> [Task directions]: Repeat all of the records verbatim.
-------- Records for this task
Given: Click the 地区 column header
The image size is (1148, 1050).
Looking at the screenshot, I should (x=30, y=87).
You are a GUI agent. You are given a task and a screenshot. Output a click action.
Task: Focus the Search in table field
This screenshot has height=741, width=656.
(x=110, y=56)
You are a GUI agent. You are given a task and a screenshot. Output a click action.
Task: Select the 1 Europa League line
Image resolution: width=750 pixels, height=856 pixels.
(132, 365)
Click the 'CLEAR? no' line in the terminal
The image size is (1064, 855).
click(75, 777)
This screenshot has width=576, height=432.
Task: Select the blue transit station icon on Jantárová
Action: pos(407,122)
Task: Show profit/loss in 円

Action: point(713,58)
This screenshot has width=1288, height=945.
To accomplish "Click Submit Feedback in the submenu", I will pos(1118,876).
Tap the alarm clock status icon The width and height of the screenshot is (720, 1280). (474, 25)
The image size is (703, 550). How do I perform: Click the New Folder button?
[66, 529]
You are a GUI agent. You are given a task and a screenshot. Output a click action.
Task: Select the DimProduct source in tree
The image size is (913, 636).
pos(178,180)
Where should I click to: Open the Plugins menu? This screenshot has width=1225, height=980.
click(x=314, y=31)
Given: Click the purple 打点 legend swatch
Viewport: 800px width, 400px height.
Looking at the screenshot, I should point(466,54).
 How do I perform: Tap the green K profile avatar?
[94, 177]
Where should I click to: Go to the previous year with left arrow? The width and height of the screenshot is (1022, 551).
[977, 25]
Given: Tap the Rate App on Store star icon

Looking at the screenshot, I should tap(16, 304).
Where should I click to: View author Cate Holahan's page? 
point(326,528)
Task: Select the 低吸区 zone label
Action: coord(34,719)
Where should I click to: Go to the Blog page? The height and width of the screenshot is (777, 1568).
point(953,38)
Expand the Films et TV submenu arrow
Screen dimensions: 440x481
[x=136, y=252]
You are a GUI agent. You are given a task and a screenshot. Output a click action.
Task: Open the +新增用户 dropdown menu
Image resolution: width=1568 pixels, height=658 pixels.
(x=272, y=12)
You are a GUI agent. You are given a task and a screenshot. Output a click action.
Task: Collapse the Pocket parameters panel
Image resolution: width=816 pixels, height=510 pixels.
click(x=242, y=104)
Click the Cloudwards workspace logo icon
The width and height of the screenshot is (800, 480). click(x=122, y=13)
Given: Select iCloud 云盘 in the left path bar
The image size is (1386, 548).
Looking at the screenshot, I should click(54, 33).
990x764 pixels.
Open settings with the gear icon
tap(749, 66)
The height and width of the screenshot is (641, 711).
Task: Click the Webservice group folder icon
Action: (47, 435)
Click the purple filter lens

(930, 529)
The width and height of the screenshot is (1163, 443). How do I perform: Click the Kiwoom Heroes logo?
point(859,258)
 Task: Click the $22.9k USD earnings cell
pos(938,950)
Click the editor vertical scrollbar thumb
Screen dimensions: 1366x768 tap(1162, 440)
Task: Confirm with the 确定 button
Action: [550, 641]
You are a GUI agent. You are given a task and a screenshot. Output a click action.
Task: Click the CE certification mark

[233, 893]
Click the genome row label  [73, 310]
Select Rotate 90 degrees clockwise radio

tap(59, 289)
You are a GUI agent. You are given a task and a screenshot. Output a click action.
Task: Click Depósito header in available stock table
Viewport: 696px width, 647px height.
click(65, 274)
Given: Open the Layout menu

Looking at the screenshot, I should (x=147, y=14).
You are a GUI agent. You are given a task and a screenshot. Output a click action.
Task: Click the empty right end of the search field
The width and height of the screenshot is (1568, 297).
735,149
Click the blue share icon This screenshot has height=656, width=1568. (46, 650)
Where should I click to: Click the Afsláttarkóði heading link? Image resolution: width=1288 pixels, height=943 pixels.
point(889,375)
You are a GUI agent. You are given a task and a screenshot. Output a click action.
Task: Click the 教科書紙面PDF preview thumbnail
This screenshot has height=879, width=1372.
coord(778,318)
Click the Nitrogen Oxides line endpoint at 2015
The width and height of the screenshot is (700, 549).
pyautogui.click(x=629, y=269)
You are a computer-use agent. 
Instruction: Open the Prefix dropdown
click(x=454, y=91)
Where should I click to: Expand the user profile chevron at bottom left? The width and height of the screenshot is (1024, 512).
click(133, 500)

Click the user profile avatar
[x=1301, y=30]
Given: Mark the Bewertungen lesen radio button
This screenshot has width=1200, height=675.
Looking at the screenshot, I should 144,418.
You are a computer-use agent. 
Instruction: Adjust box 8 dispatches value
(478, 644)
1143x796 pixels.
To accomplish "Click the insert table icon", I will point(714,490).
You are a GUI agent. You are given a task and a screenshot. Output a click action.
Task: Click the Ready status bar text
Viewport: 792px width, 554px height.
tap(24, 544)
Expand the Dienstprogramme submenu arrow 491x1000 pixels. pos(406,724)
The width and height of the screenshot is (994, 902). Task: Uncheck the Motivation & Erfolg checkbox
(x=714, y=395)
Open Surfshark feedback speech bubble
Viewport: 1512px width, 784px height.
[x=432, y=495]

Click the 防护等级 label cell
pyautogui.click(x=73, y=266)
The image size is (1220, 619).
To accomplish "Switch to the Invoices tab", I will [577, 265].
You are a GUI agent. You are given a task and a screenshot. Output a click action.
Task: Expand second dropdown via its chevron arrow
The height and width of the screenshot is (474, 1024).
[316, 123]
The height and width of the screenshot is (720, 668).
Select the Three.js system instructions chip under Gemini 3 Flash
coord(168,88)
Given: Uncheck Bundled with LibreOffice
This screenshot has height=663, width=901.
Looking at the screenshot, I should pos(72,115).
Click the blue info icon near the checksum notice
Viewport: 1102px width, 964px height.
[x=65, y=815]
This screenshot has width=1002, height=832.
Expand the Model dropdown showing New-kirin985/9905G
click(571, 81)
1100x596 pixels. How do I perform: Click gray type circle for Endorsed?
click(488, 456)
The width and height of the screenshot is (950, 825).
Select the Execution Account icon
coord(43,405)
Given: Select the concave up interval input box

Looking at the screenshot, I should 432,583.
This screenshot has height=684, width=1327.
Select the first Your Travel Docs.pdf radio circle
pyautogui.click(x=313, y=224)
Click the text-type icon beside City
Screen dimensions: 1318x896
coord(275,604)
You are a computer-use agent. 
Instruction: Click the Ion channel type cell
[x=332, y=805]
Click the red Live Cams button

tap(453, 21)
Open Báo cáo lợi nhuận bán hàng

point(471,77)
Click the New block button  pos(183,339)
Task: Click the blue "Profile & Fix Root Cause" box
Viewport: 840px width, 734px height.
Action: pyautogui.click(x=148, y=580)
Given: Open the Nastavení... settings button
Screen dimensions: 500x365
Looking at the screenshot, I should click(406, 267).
----------------
> [Result for this task]:
Given: Click the 地区 column header
The image size is (1148, 1050).
Looking at the screenshot, I should (x=30, y=87).
You are a GUI agent. You are given a task and a screenshot. Output a click action.
Task: Focus the Search in table field
This screenshot has height=741, width=656.
(x=110, y=56)
You are a GUI agent. You are given a task and a screenshot. Output a click action.
Task: Select the 1 Europa League line
Image resolution: width=750 pixels, height=856 pixels.
(132, 365)
Click the 'CLEAR? no' line in the terminal
The image size is (1064, 855).
click(75, 777)
This screenshot has width=576, height=432.
Task: Select the blue transit station icon on Jantárová
Action: pos(407,122)
Task: Show profit/loss in 円

Action: point(713,58)
This screenshot has width=1288, height=945.
To accomplish "Click Submit Feedback in the submenu", I will pos(1118,876).
Tap the alarm clock status icon The width and height of the screenshot is (720, 1280). (474, 25)
The image size is (703, 550). How do I perform: Click the New Folder button?
[66, 529]
You are a GUI agent. You are given a task and a screenshot. Output a click action.
Task: Select the DimProduct source in tree
The image size is (913, 636).
pos(178,180)
Where should I click to: Open the Plugins menu? This screenshot has width=1225, height=980.
click(x=314, y=31)
Given: Click the purple 打点 legend swatch
Viewport: 800px width, 400px height.
Looking at the screenshot, I should point(466,54).
 How do I perform: Tap the green K profile avatar?
[94, 177]
Where should I click to: Go to the previous year with left arrow? The width and height of the screenshot is (1022, 551).
[977, 25]
Given: Tap the Rate App on Store star icon

Looking at the screenshot, I should tap(16, 304).
Where should I click to: View author Cate Holahan's page? 
point(326,528)
Task: Select the 低吸区 zone label
Action: coord(34,719)
Where should I click to: Go to the Blog page? The height and width of the screenshot is (777, 1568).
point(953,38)
Expand the Films et TV submenu arrow
Screen dimensions: 440x481
[x=136, y=252]
You are a GUI agent. You are given a task and a screenshot. Output a click action.
Task: Open the +新增用户 dropdown menu
Image resolution: width=1568 pixels, height=658 pixels.
(x=272, y=12)
You are a GUI agent. You are given a task and a screenshot. Output a click action.
Task: Collapse the Pocket parameters panel
Image resolution: width=816 pixels, height=510 pixels.
click(x=242, y=104)
Click the Cloudwards workspace logo icon
The width and height of the screenshot is (800, 480). click(x=122, y=13)
Given: Select iCloud 云盘 in the left path bar
The image size is (1386, 548).
Looking at the screenshot, I should click(54, 33).
990x764 pixels.
Open settings with the gear icon
tap(749, 66)
The height and width of the screenshot is (641, 711).
Task: Click the Webservice group folder icon
Action: (47, 435)
Click the purple filter lens

(930, 529)
The width and height of the screenshot is (1163, 443). How do I perform: Click the Kiwoom Heroes logo?
point(859,258)
 Task: Click the $22.9k USD earnings cell
pos(938,950)
Click the editor vertical scrollbar thumb
Screen dimensions: 1366x768 tap(1162, 440)
Task: Confirm with the 确定 button
Action: [550, 641]
You are a GUI agent. You are given a task and a screenshot. Output a click action.
Task: Click the CE certification mark

[233, 893]
Click the genome row label  [73, 310]
Select Rotate 90 degrees clockwise radio

tap(59, 289)
You are a GUI agent. You are given a task and a screenshot. Output a click action.
Task: Click Depósito header in available stock table
Viewport: 696px width, 647px height.
click(65, 274)
Given: Open the Layout menu

Looking at the screenshot, I should (x=147, y=14).
You are a GUI agent. You are given a task and a screenshot. Output a click action.
Task: Click the empty right end of the search field
The width and height of the screenshot is (1568, 297).
735,149
Click the blue share icon This screenshot has height=656, width=1568. (46, 650)
Where should I click to: Click the Afsláttarkóði heading link? Image resolution: width=1288 pixels, height=943 pixels.
point(889,375)
You are a GUI agent. You are given a task and a screenshot. Output a click action.
Task: Click the 教科書紙面PDF preview thumbnail
This screenshot has height=879, width=1372.
coord(778,318)
Click the Nitrogen Oxides line endpoint at 2015
The width and height of the screenshot is (700, 549).
pyautogui.click(x=629, y=269)
You are a computer-use agent. 
Instruction: Open the Prefix dropdown
click(x=454, y=91)
Where should I click to: Expand the user profile chevron at bottom left? The width and height of the screenshot is (1024, 512).
click(133, 500)

Click the user profile avatar
[x=1301, y=30]
Given: Mark the Bewertungen lesen radio button
This screenshot has width=1200, height=675.
Looking at the screenshot, I should 144,418.
You are a computer-use agent. 
Instruction: Adjust box 8 dispatches value
(478, 644)
1143x796 pixels.
To accomplish "Click the insert table icon", I will point(714,490).
You are a GUI agent. You are given a task and a screenshot. Output a click action.
Task: Click the Ready status bar text
Viewport: 792px width, 554px height.
tap(24, 544)
Expand the Dienstprogramme submenu arrow 491x1000 pixels. pos(406,724)
The width and height of the screenshot is (994, 902). Task: Uncheck the Motivation & Erfolg checkbox
(x=714, y=395)
Open Surfshark feedback speech bubble
Viewport: 1512px width, 784px height.
[x=432, y=495]

Click the 防护等级 label cell
pyautogui.click(x=73, y=266)
The image size is (1220, 619).
To accomplish "Switch to the Invoices tab", I will [577, 265].
You are a GUI agent. You are given a task and a screenshot. Output a click action.
Task: Expand second dropdown via its chevron arrow
The height and width of the screenshot is (474, 1024).
[316, 123]
The height and width of the screenshot is (720, 668).
Select the Three.js system instructions chip under Gemini 3 Flash
coord(168,88)
Given: Uncheck Bundled with LibreOffice
This screenshot has height=663, width=901.
Looking at the screenshot, I should pos(72,115).
Click the blue info icon near the checksum notice
Viewport: 1102px width, 964px height.
[x=65, y=815]
This screenshot has width=1002, height=832.
Expand the Model dropdown showing New-kirin985/9905G
click(571, 81)
1100x596 pixels. How do I perform: Click gray type circle for Endorsed?
click(488, 456)
The width and height of the screenshot is (950, 825).
Select the Execution Account icon
coord(43,405)
Given: Select the concave up interval input box

Looking at the screenshot, I should 432,583.
This screenshot has height=684, width=1327.
Select the first Your Travel Docs.pdf radio circle
pyautogui.click(x=313, y=224)
Click the text-type icon beside City
Screen dimensions: 1318x896
coord(275,604)
You are a computer-use agent. 
Instruction: Click the Ion channel type cell
[x=332, y=805]
Click the red Live Cams button

tap(453, 21)
Open Báo cáo lợi nhuận bán hàng

point(471,77)
Click the New block button  pos(183,339)
Task: Click the blue "Profile & Fix Root Cause" box
Viewport: 840px width, 734px height.
Action: pyautogui.click(x=148, y=580)
Given: Open the Nastavení... settings button
Screen dimensions: 500x365
Looking at the screenshot, I should click(406, 267).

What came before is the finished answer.